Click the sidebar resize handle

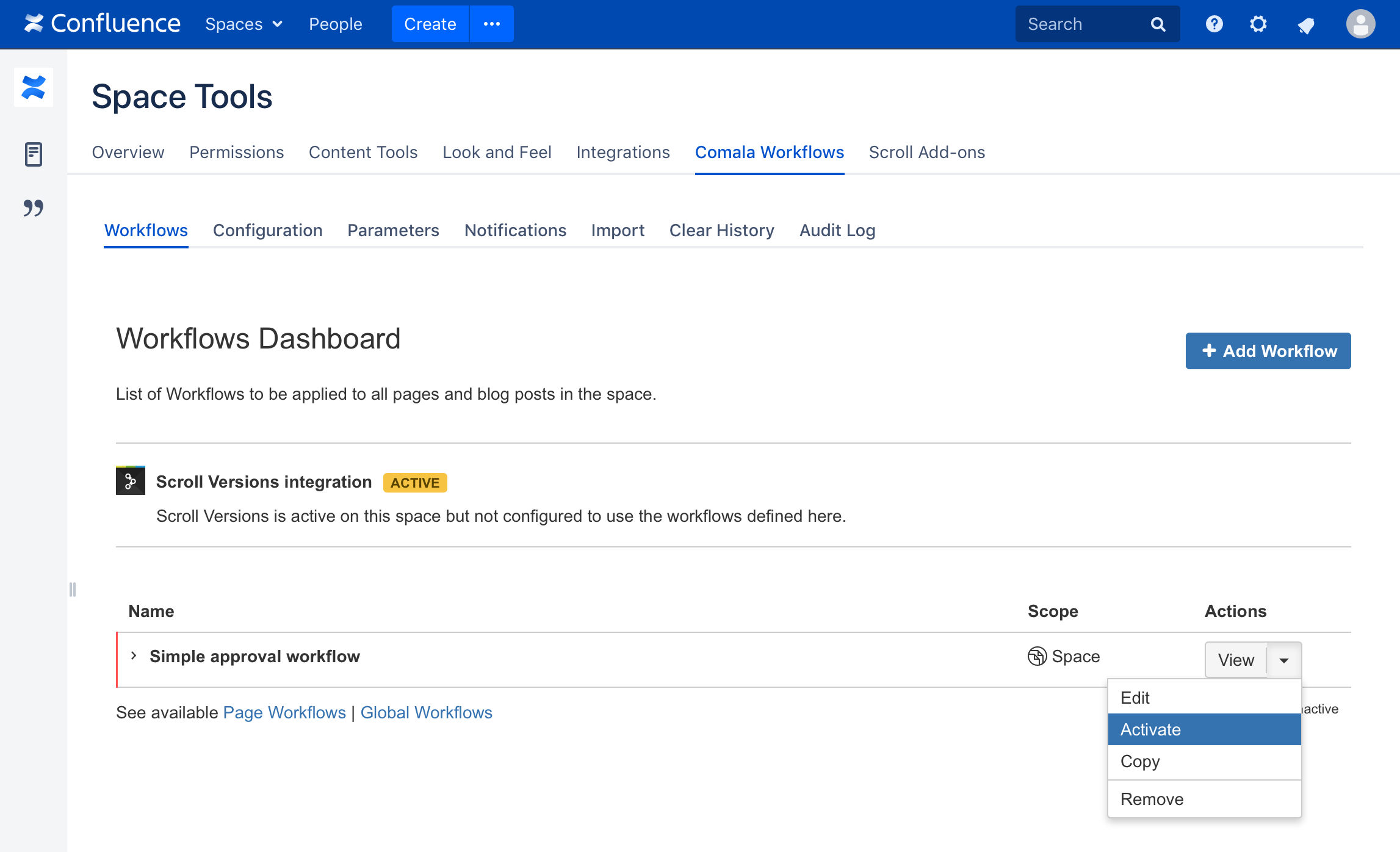[73, 590]
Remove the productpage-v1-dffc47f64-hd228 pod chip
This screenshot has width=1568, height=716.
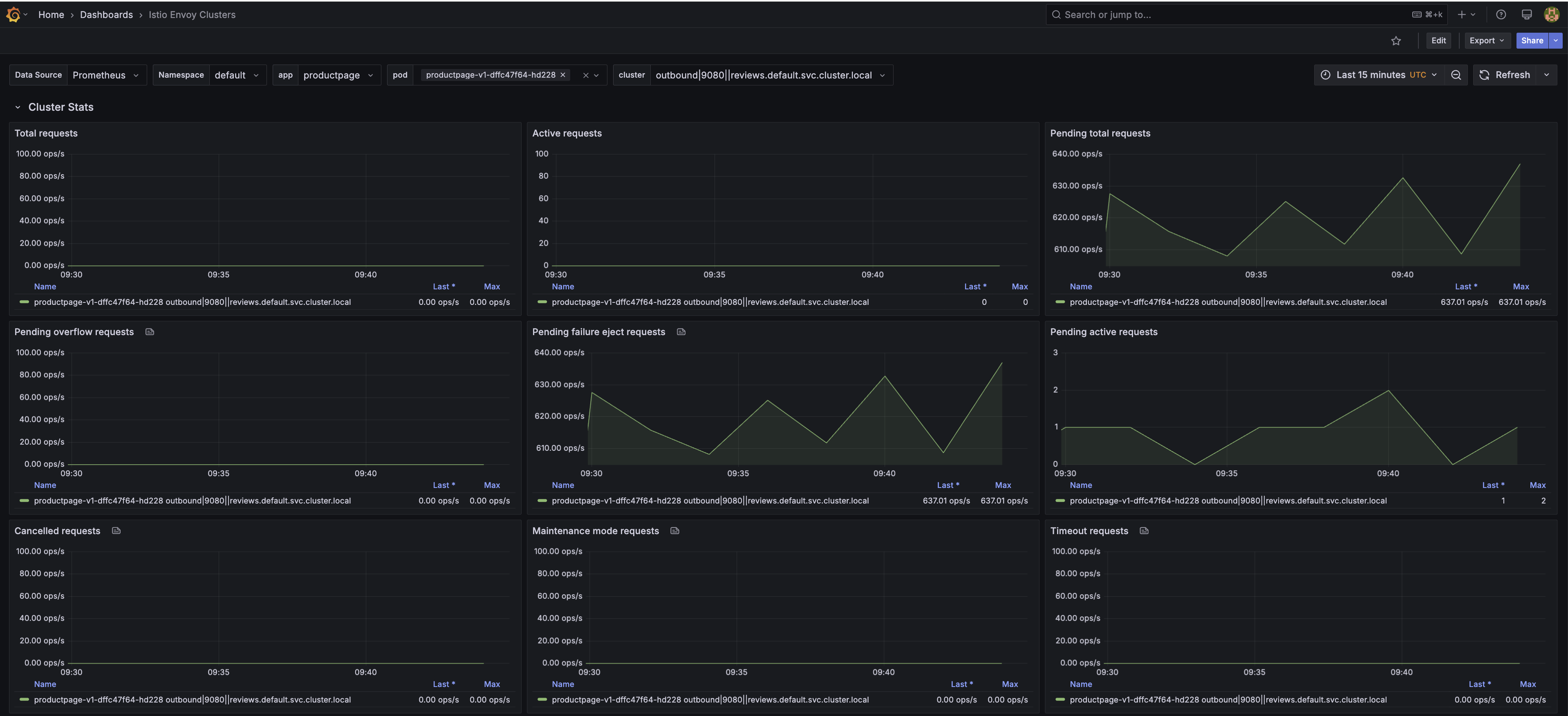563,75
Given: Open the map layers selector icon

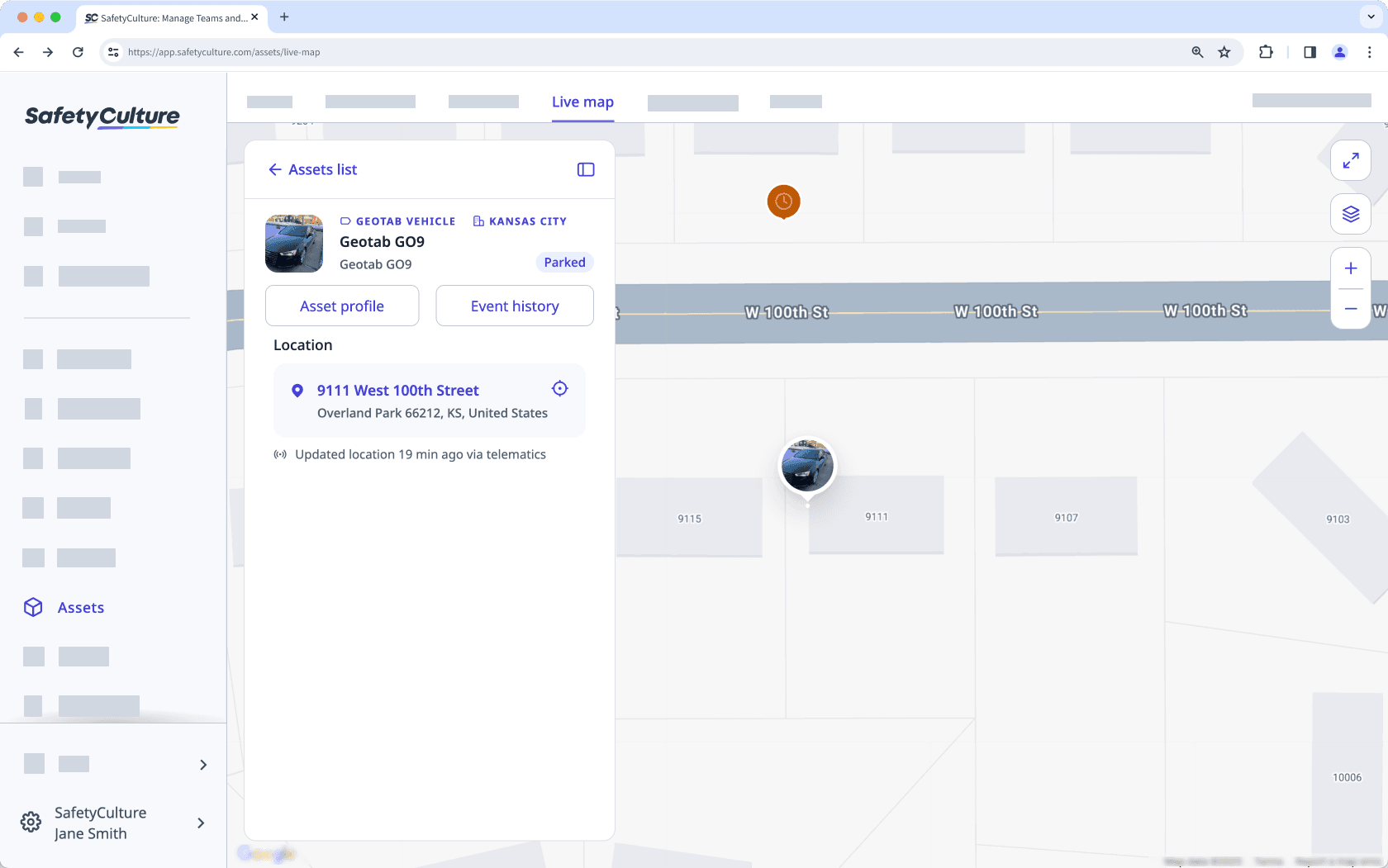Looking at the screenshot, I should (x=1351, y=214).
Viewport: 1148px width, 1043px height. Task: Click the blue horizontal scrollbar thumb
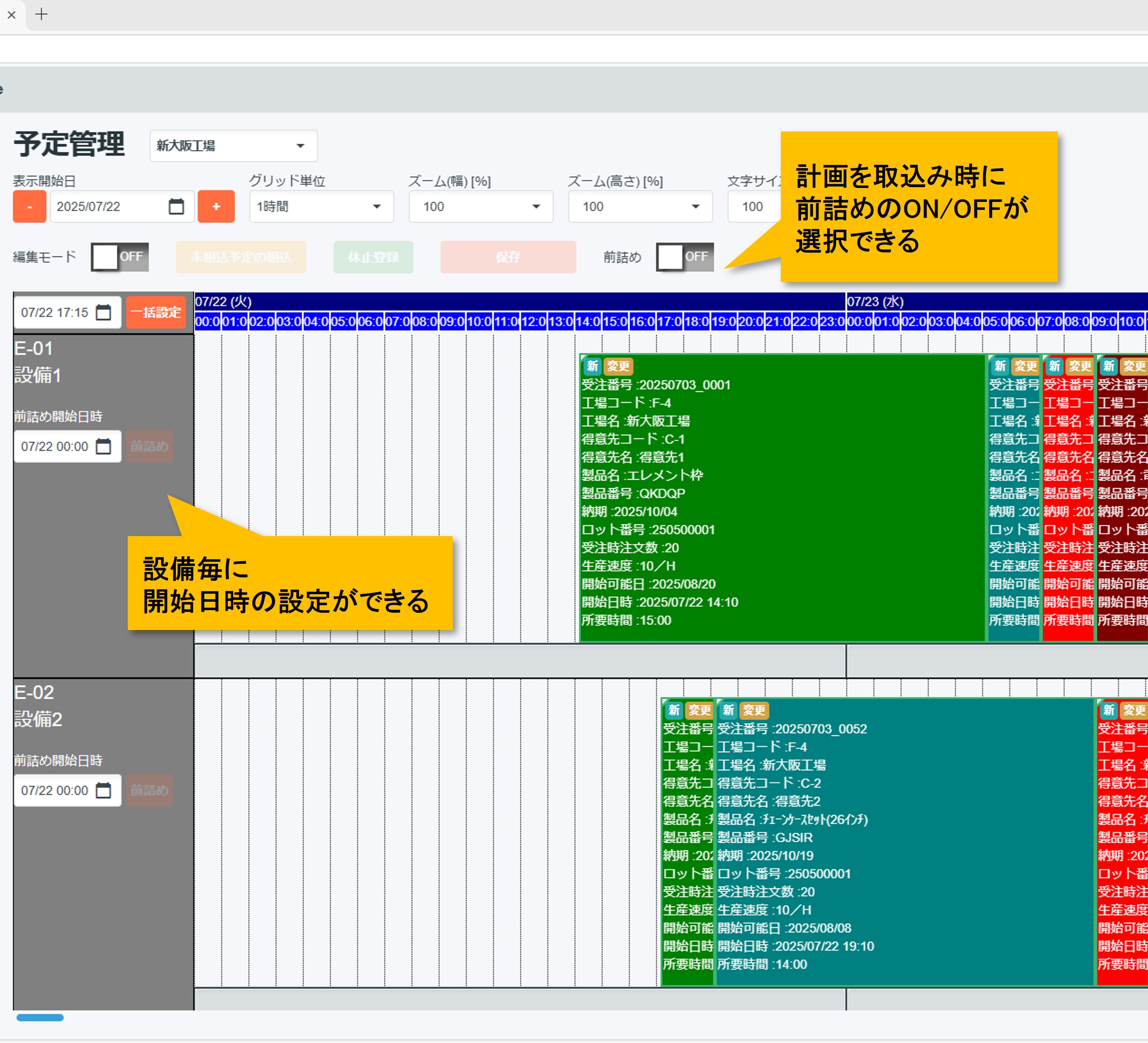(40, 1017)
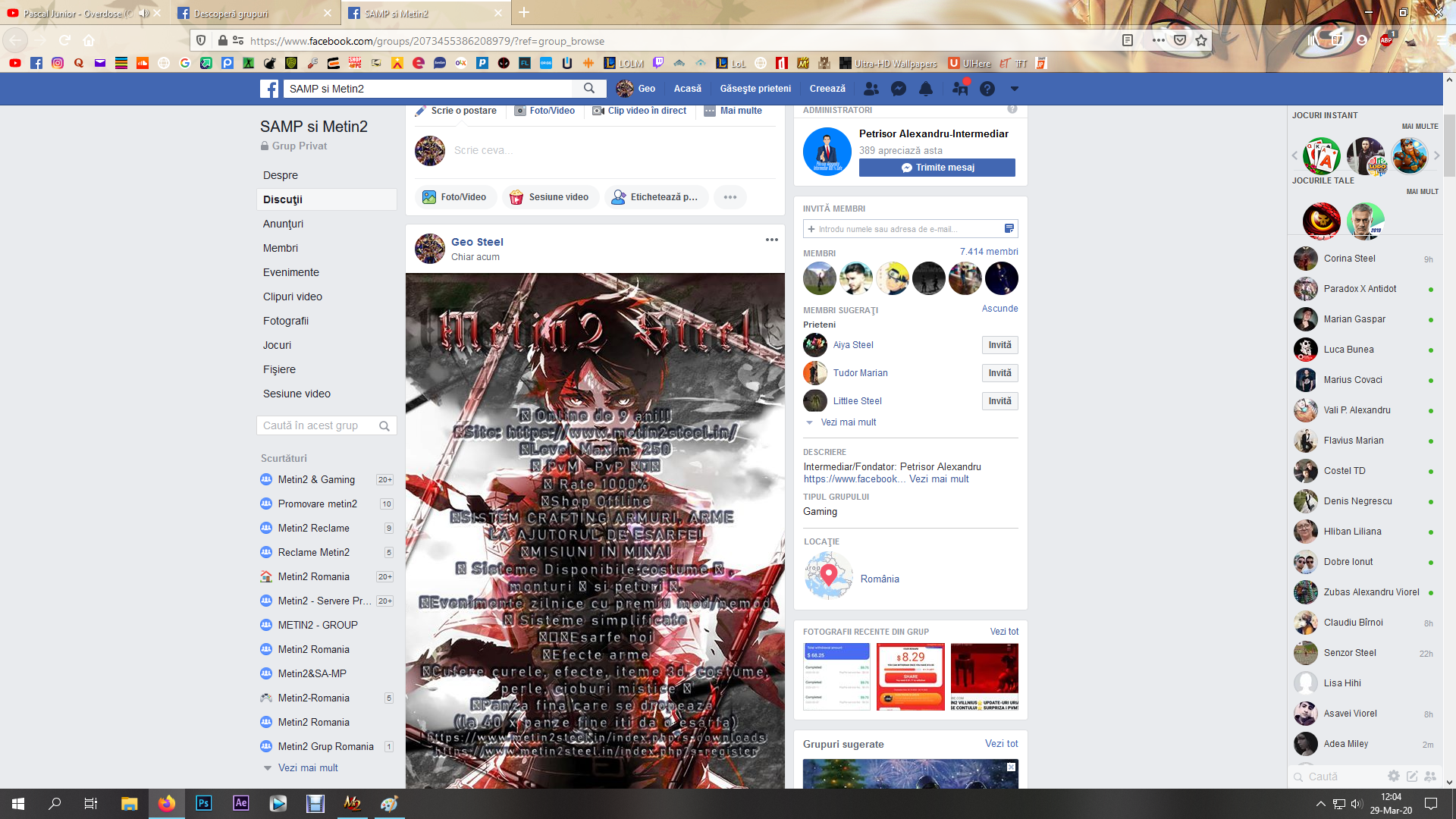This screenshot has height=819, width=1456.
Task: Click Trimite mesaj button
Action: pos(937,168)
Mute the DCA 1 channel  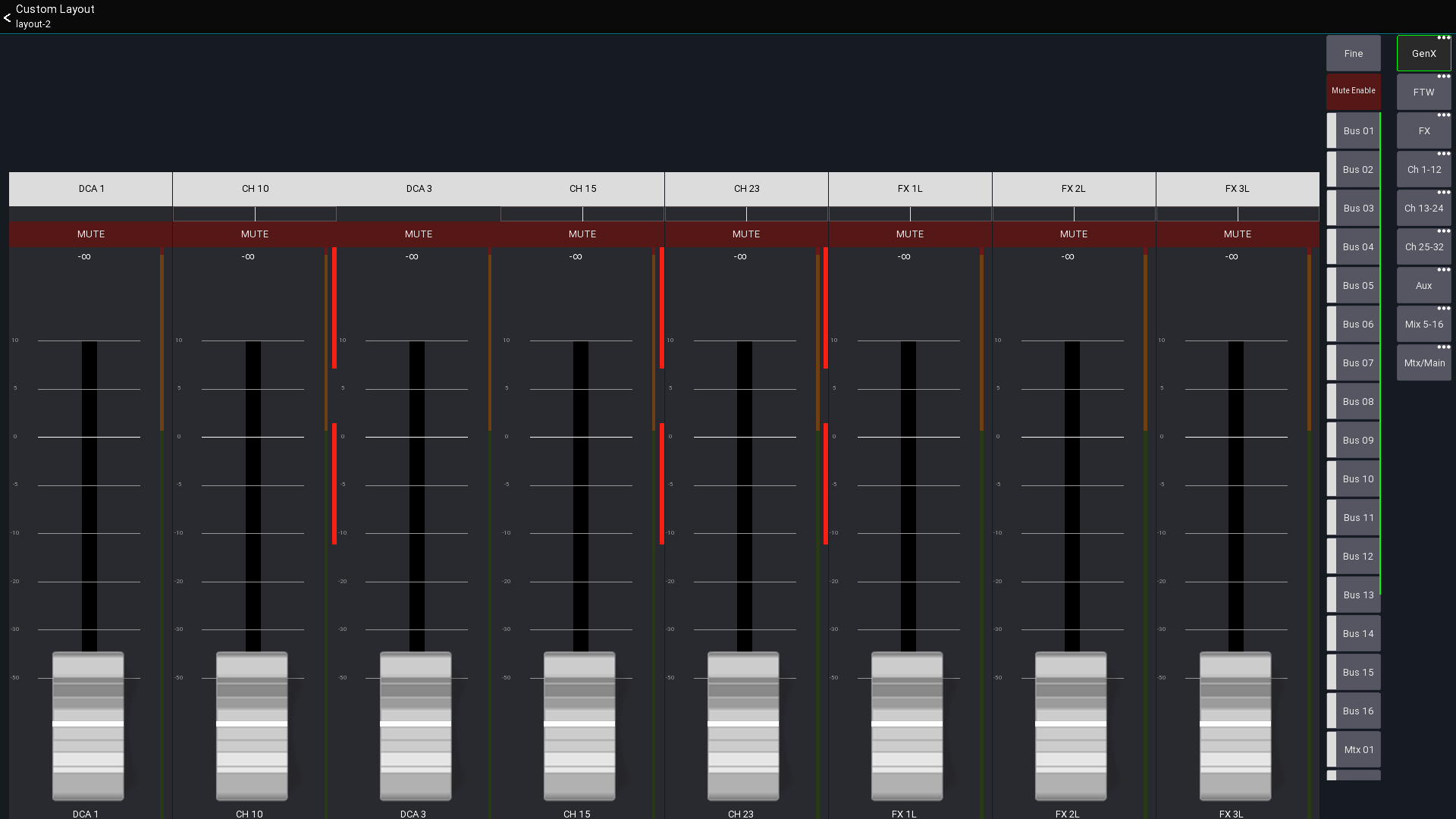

=======

# TASK INSTRUCTIONS:
When a record holds a picture, leave that picture out; copy the rest verbatim.

# RESULT:
Click the sidebar resize handle

[73, 590]
Remove the productpage-v1-dffc47f64-hd228 pod chip
This screenshot has width=1568, height=716.
563,75
Given: Open the map layers selector icon

Looking at the screenshot, I should (x=1351, y=214).
Viewport: 1148px width, 1043px height. Task: Click the blue horizontal scrollbar thumb
(40, 1017)
This screenshot has height=819, width=1456.
Task: Click Trimite mesaj button
Action: pos(937,168)
Mute the DCA 1 channel  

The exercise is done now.